"Education is the only domestic issue that matters," says Patrick Byrne, the Park City millionaire who is basically funding the pro-voucher campaign in Utah out of his own pocket.

A climber, skier and outdoorsman, Byrne is the sometimes-controversial chairman of the board and president of Overstock.com, a Web-based retail outlet, who moved to Utah eight years ago "because it has better snow than my native New Hampshire."

Added together, Byrne, his immediate family and a foundation he helps oversee have given the pro-voucher campaign in Utah more than $3 million. But Wednesday Byrne said his Utah donations are only a part of his personal effort to make education in America better — especially for African-American and Latino youngsters.

"I've given millions of dollars toward the Washington, D.C.-based voucher effort. Millions of dollars personally to help educate minorities across this country." He has built 19 schools from Nepal to Africa — all named after his mother, Dorothy — where 6,000 students, mostly girls, get the chance for a good education, he added.

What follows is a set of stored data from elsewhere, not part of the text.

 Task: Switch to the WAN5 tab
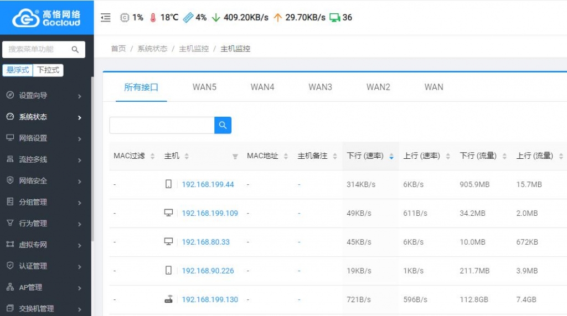[204, 87]
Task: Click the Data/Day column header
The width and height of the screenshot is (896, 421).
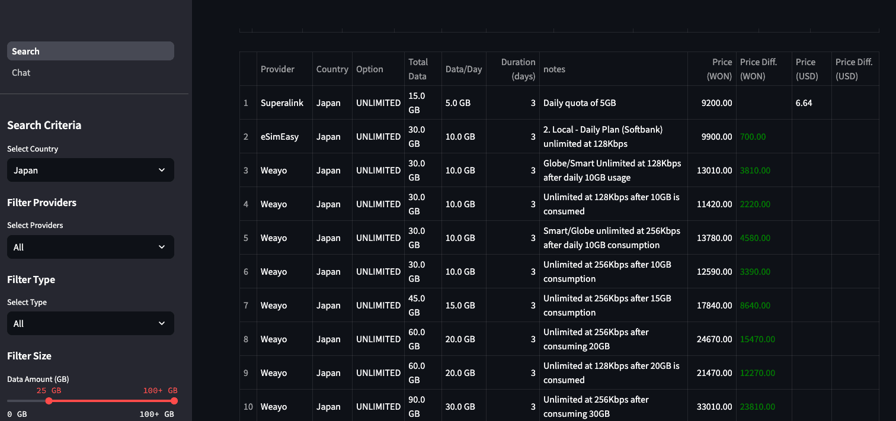Action: pyautogui.click(x=464, y=69)
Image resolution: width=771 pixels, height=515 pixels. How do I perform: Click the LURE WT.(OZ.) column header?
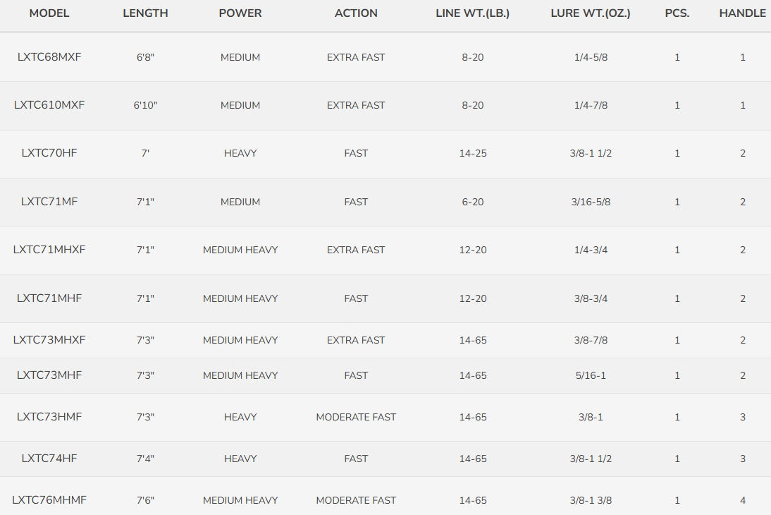[591, 13]
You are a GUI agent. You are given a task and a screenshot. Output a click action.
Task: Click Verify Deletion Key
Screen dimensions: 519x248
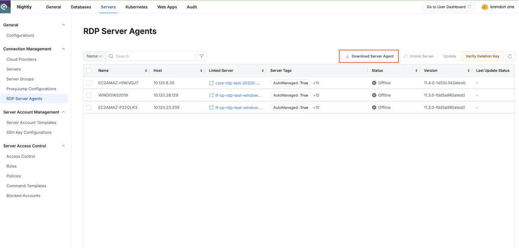(482, 56)
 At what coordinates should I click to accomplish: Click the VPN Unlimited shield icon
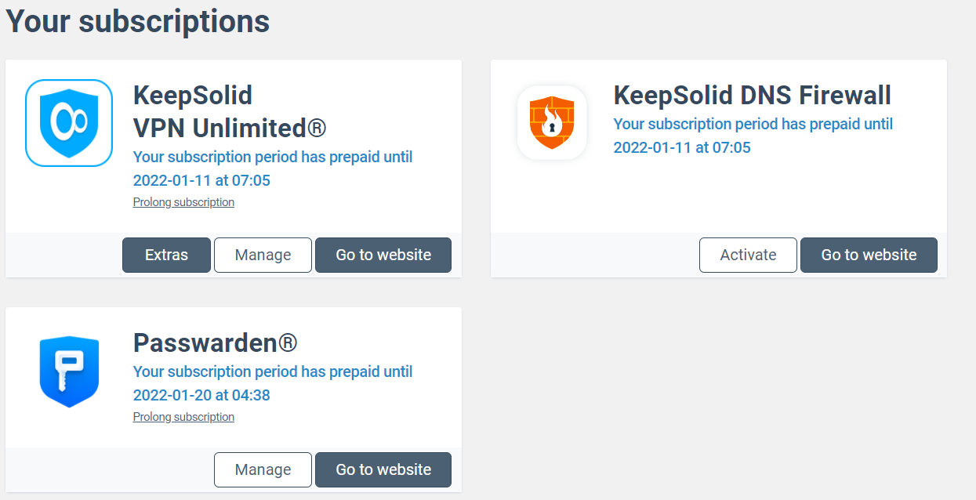point(69,123)
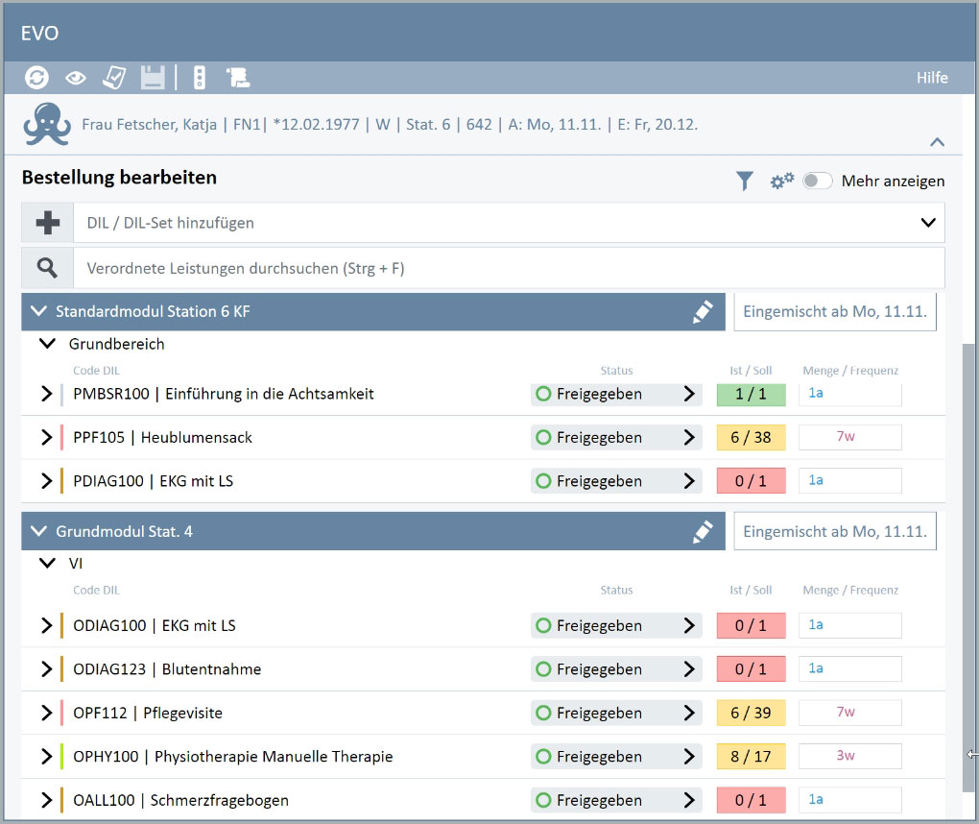Open the Hilfe menu
979x824 pixels.
click(x=931, y=78)
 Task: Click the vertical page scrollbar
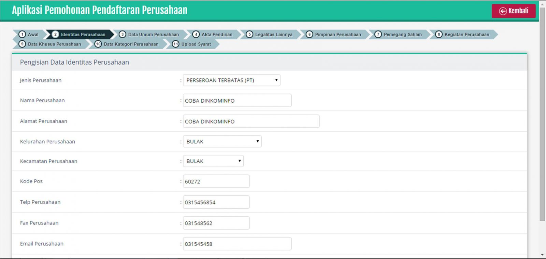click(542, 113)
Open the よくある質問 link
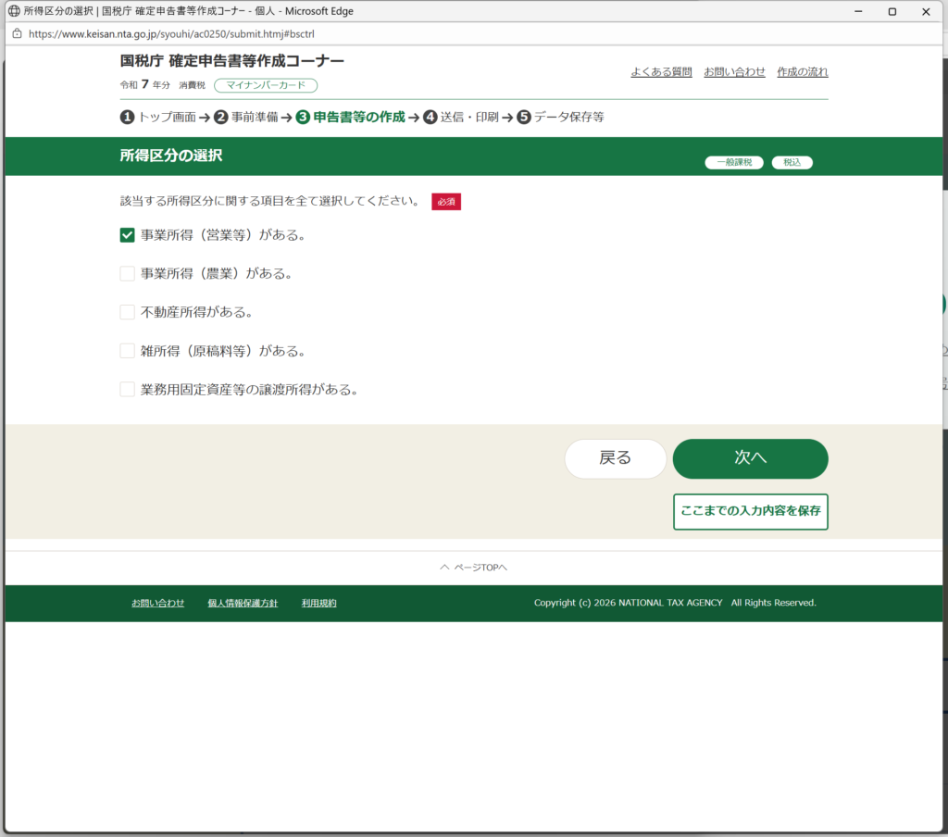Viewport: 948px width, 837px height. [661, 72]
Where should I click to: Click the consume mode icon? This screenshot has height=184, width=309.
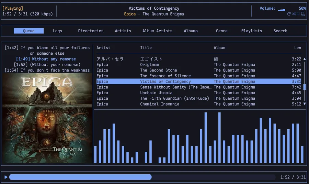pyautogui.click(x=303, y=14)
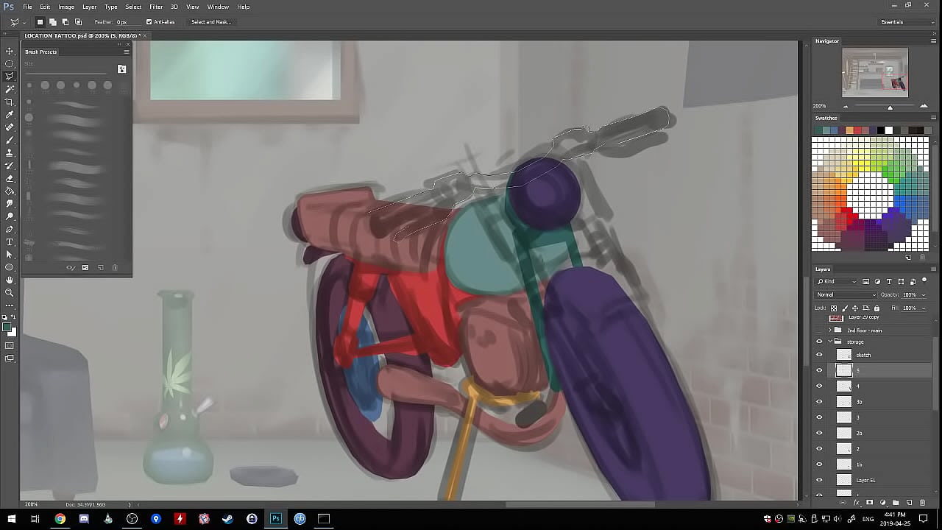
Task: Toggle visibility of the storage group
Action: [x=819, y=342]
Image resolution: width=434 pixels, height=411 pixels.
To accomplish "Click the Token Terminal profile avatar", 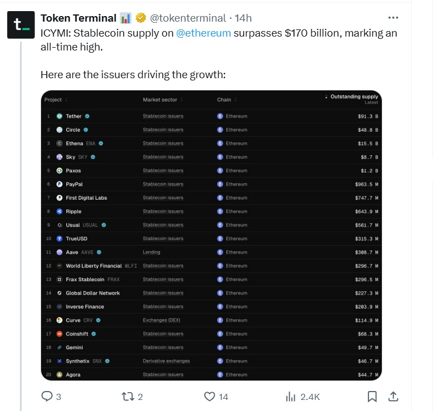I will pyautogui.click(x=21, y=25).
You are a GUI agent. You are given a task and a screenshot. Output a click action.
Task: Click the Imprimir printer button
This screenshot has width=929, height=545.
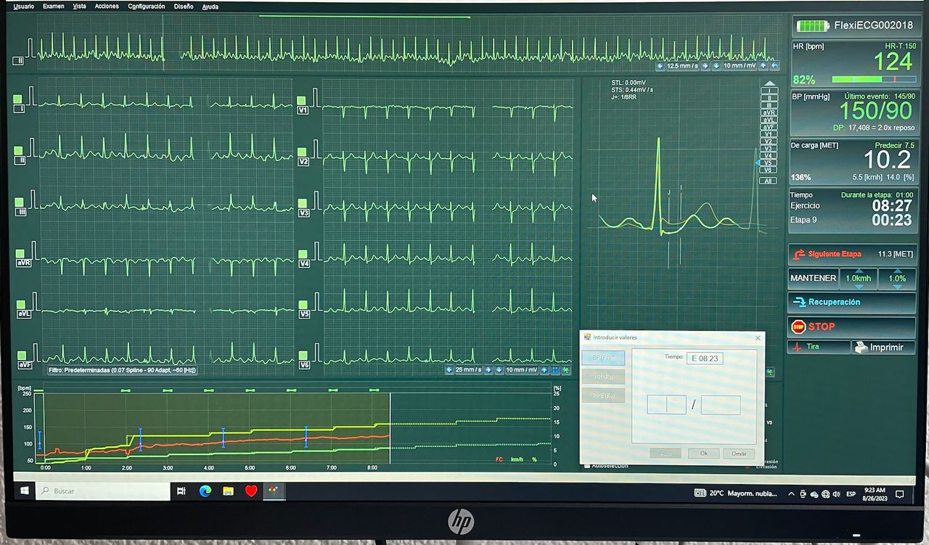883,348
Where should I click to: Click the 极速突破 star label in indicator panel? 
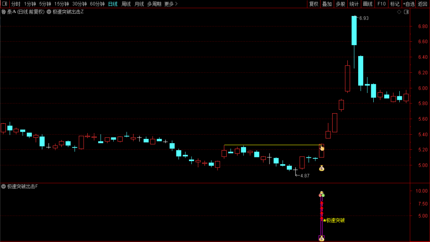pyautogui.click(x=334, y=220)
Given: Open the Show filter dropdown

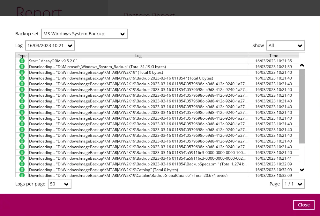Looking at the screenshot, I should (x=286, y=45).
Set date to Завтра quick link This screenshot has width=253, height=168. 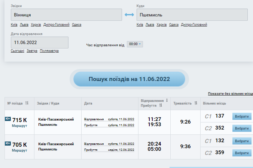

"All other domestic issues that Americans get hung up about from the left and the right are in truth just derivatives of education," said Byrne. There is such an unfair difference in education achievement in America today, he said. "As long as that exists, everything else that the left and the right fight about — whether it is income inequality, racial inequality, affirmative action, all that stuff — it is all just downstream effects. If we can't fix this, we are just rearranging furniture on the Titanic. But if we can fix this, a lot of pernicious ills of society would wash out over a generation."

"And the only way to fix it is to move to a system where accountability shifts to the parents." He said Utah's private school voucher law is a step in that direction.